Jour
3 et je m'y retrouve - je m'habitue à cette aube subite
qui se lève à 7 h 30 pile. Un instant, tout est noirceur,
puis l'autre, tout est clarté. Le temps n'est ni ensoleillé,
ni couvert, mais il ne pleut pas.
Je
charge la nouvelle voiture de location que j'ai prise
à l'agence hier (celle-ci ne se révolte pas aux arrêts),
et je quitte l'hôtel à 10 h. Ma quête pour localiser
un café Internet est infructueuse, et je m'y perds dans
ces villes portugaises où le nom des rues n'est pas
indiqué. À mes demandes de directions, de vagues réponses
: Em frente (droit devant). Je comprends bientôt
que si l'on suit em frente pour un bon moment,
on repassera par là dans deux ou trois ans ; la terre
est ronde. Je n'ai qu'à suivre mon nez, exploration
à la portugaise !
Quelques
vingt minutes après avoir quitté Albufeira, j'atteins
les contreforts de la Serra de Monchique. C'est
la mi-février, le printemps est en effervescence. Les
amandiers en fleurs parsèment le paysage et le vert
tendre des arbres reflète joliment la lumière argentée.

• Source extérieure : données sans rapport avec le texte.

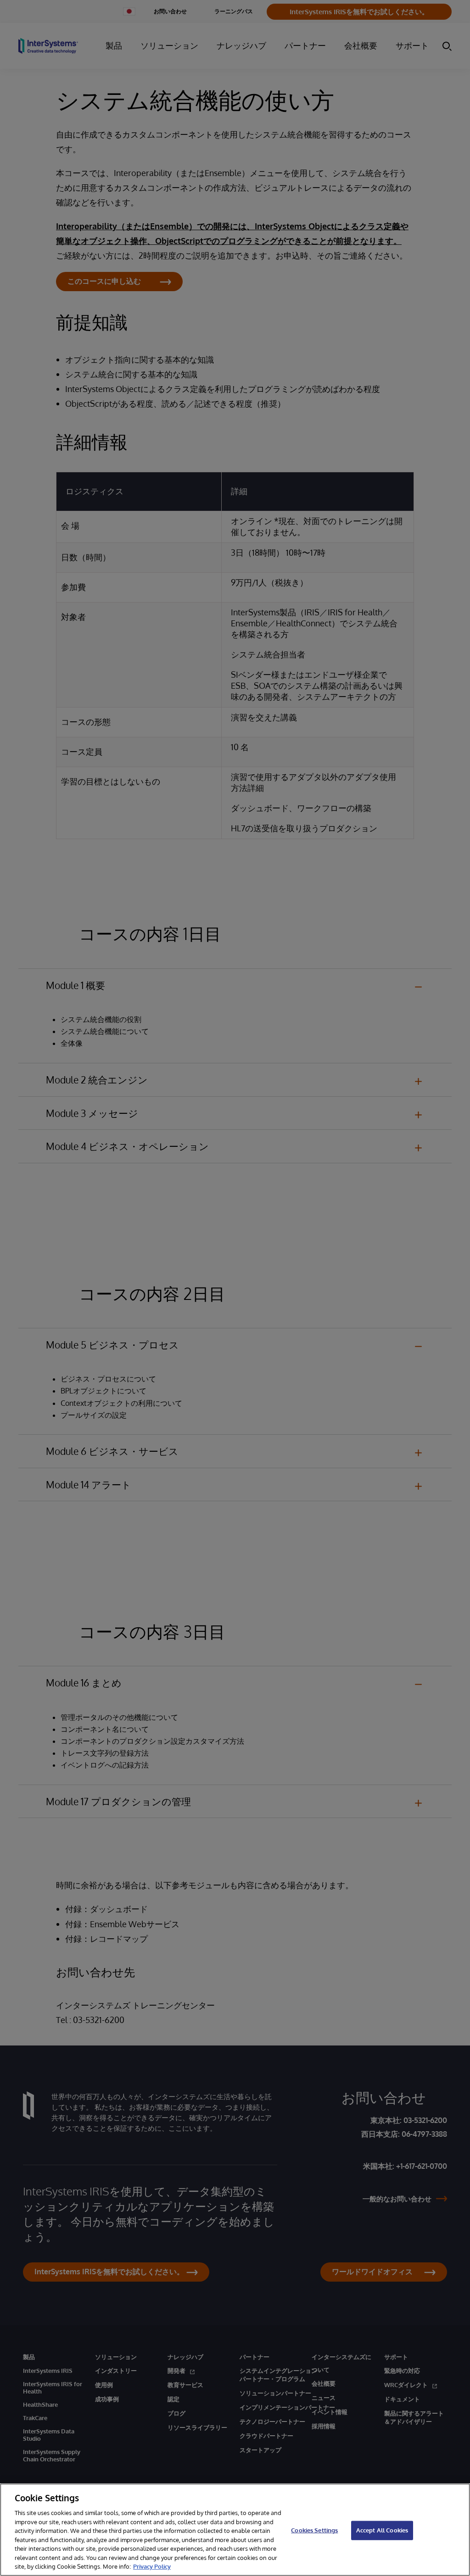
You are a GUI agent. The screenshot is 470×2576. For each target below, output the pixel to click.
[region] (235, 2529)
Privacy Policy (152, 2566)
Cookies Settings (314, 2530)
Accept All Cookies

J'arrête pour faire le plein. Je n'emprunterai pas l'autoestrada,
et il faudra cinq ou six heures de route pour parvenir
à Setúbal. Syntonisée à Antenna Dois,
je m'installe confortablement dans la longue route qui
m'attend.
Mimosa (1)
Subitement,
à droite, un arbre gigantesque m'interpelle, tout chargé
qu'il est de fleurs jaunes. Mimosa ! Je ralentis, puis
j'arrête la voiture sur le bord de la route - un emplacement
y est déjà prévu. La magie de l'arbre agit sur d'autres.
Un couple s'affaire à couper une quantité impressionnante
de branches. L'homme en avance une afin que je me serve.
Je me maîtrise, tout comme je me suis contenue hier,
quand j'ai acheté ce si joli pot de fleurs en céramique.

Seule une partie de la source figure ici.